#### Exercise material

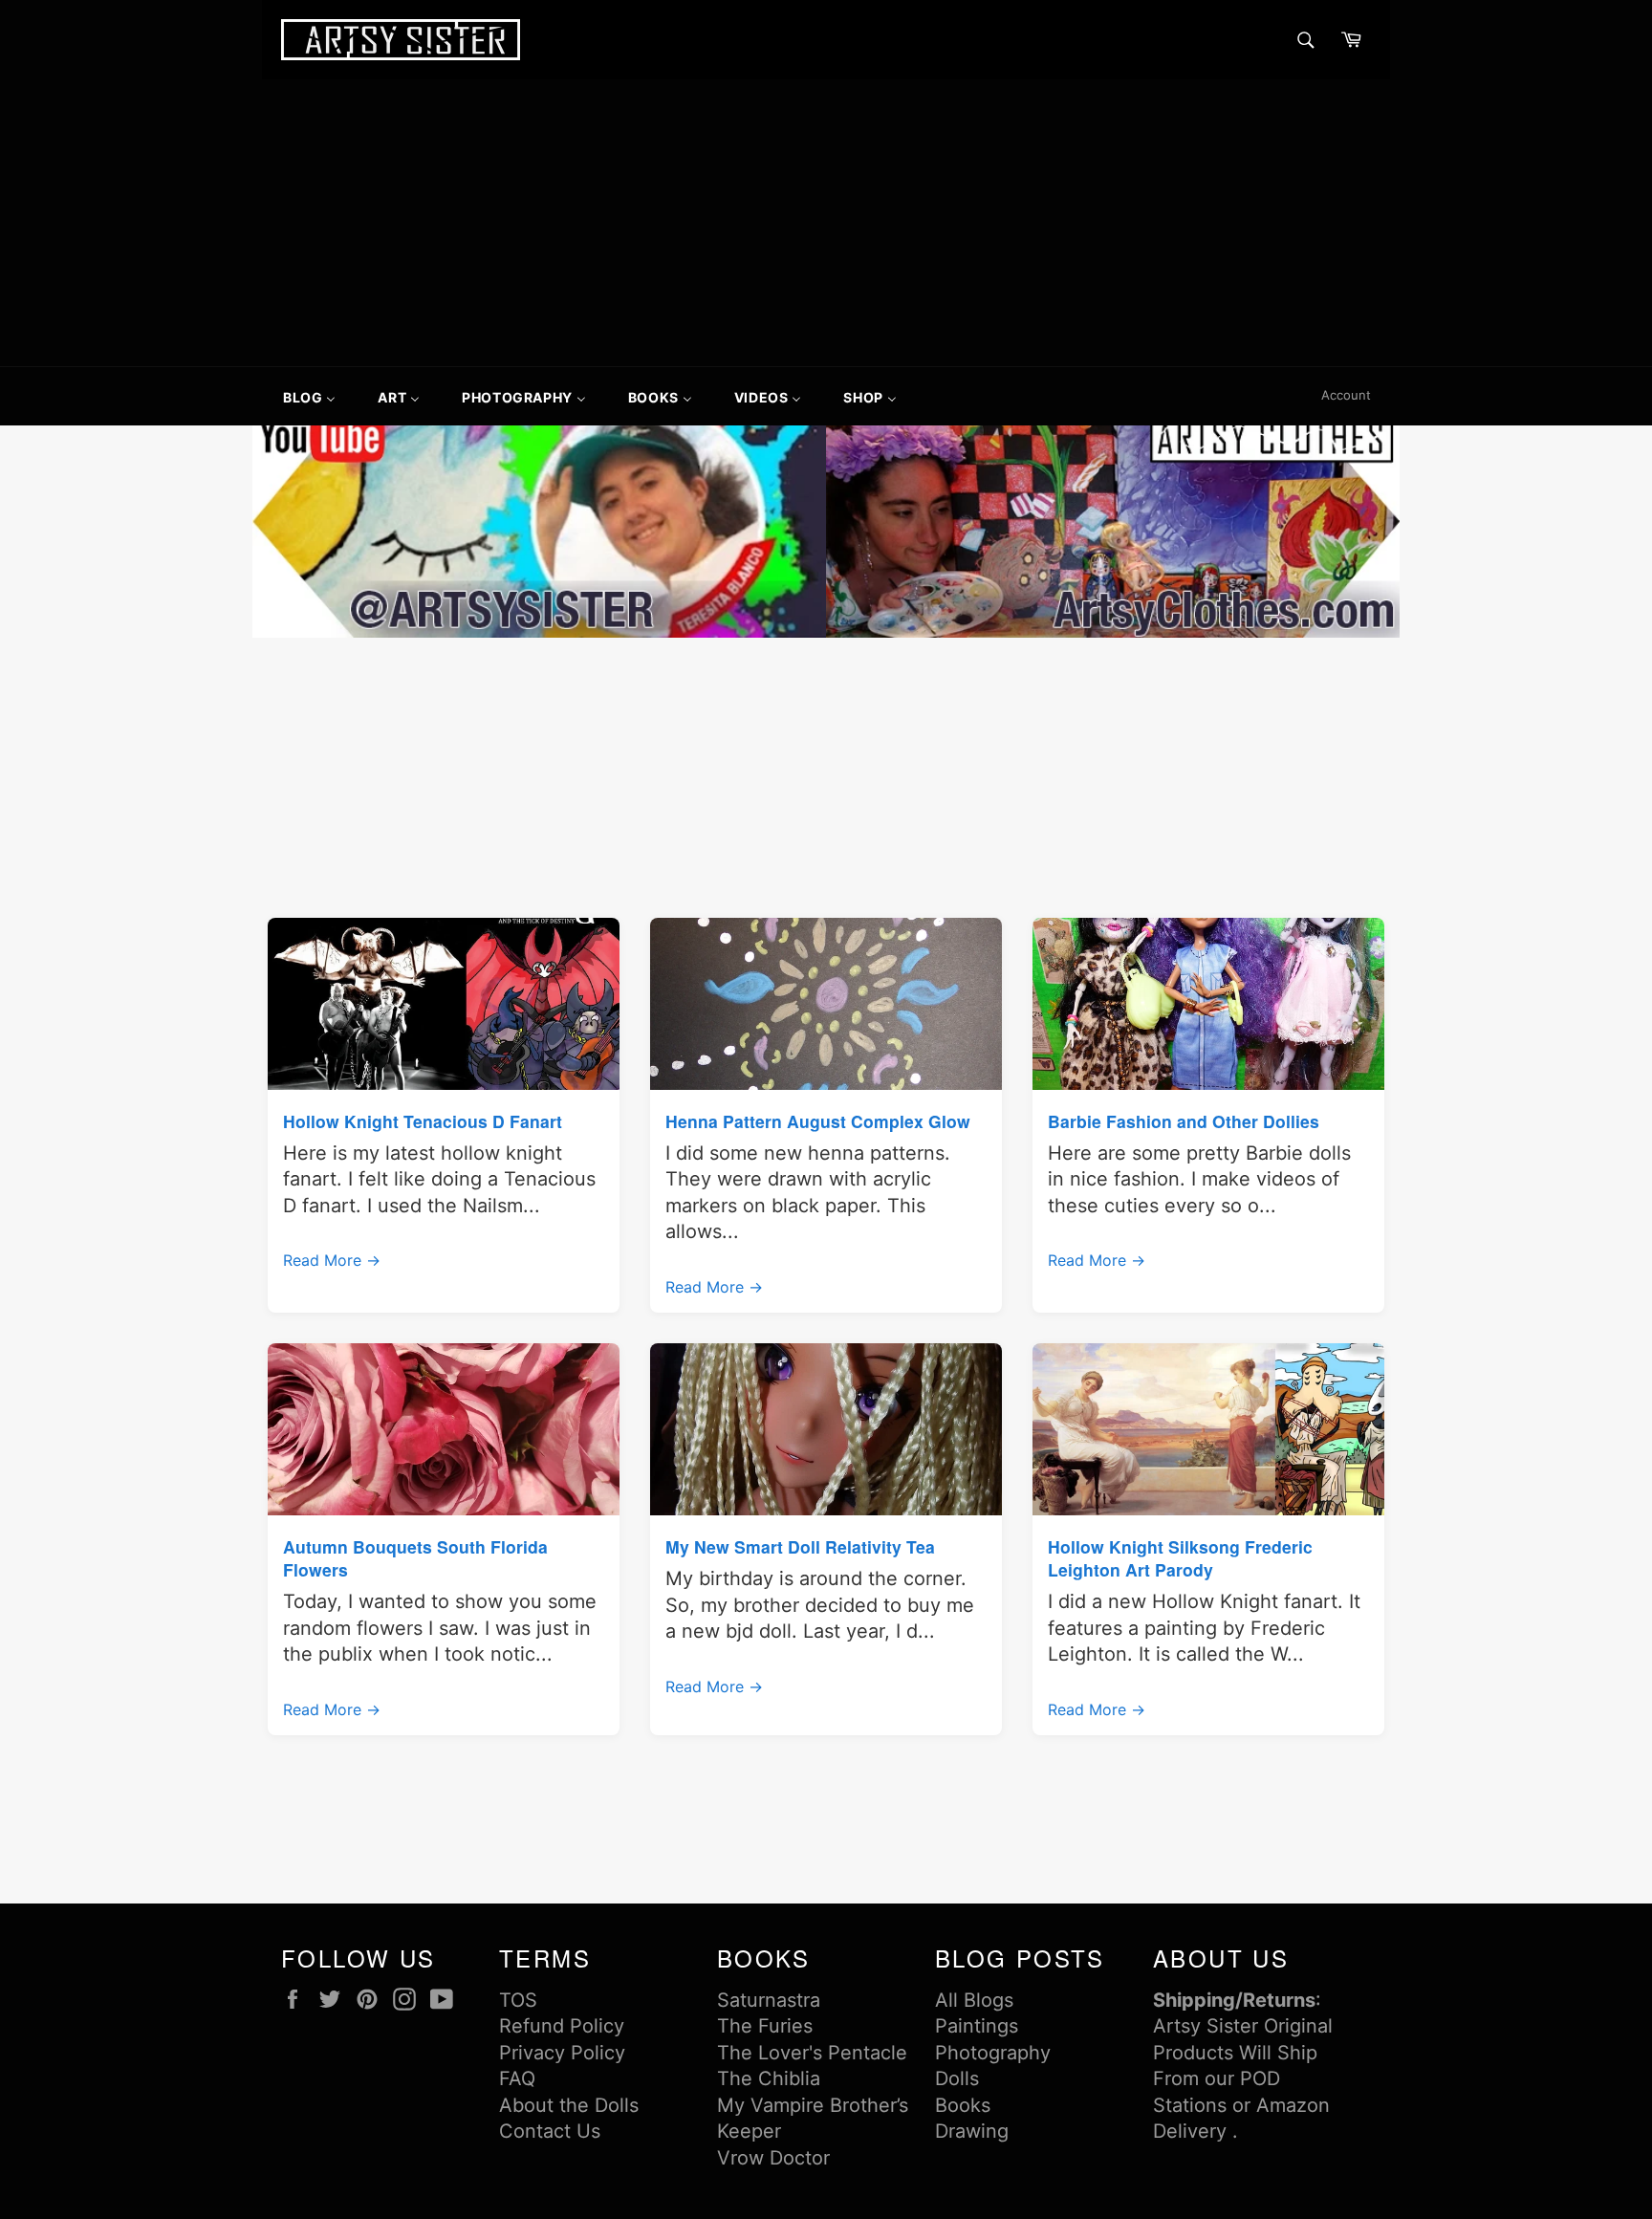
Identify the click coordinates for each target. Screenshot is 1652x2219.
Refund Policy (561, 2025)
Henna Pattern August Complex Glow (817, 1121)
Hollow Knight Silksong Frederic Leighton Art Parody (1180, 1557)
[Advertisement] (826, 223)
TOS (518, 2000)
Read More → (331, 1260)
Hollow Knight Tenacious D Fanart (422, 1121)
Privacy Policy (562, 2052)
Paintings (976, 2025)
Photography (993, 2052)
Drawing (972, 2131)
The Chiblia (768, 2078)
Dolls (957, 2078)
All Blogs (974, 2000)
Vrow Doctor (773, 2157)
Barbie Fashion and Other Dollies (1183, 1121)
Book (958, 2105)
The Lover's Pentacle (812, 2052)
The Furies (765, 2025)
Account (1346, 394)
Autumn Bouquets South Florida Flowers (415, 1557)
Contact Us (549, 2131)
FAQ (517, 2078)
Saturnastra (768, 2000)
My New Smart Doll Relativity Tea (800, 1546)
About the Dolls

########

Assignment =
Extract every line of the data exactly; pictures stay out.

Solution for this problem =
Identify the click coordinates for each target. Screenshot is 1652x2219.
Refund Policy (561, 2025)
Henna Pattern August Complex Glow (817, 1121)
Hollow Knight Silksong Frederic Leighton Art Parody (1180, 1557)
[Advertisement] (826, 223)
TOS (518, 2000)
Read More → (331, 1260)
Hollow Knight Tenacious D Fanart (422, 1121)
Privacy Policy (562, 2052)
Paintings (976, 2025)
Photography (993, 2052)
Drawing (972, 2131)
The Chiblia (768, 2078)
Dolls (957, 2078)
All Blogs (974, 2000)
Vrow Doctor (773, 2157)
Barbie Fashion and Other Dollies (1183, 1121)
Book (958, 2105)
The Lover's Pentacle (812, 2052)
The Furies (765, 2025)
Account (1346, 394)
Autumn Bouquets South Florida Flowers (415, 1557)
Contact Us (549, 2131)
FAQ (517, 2078)
Saturnastra (768, 2000)
My New Smart Doll Relativity Tea (800, 1546)
About the Dolls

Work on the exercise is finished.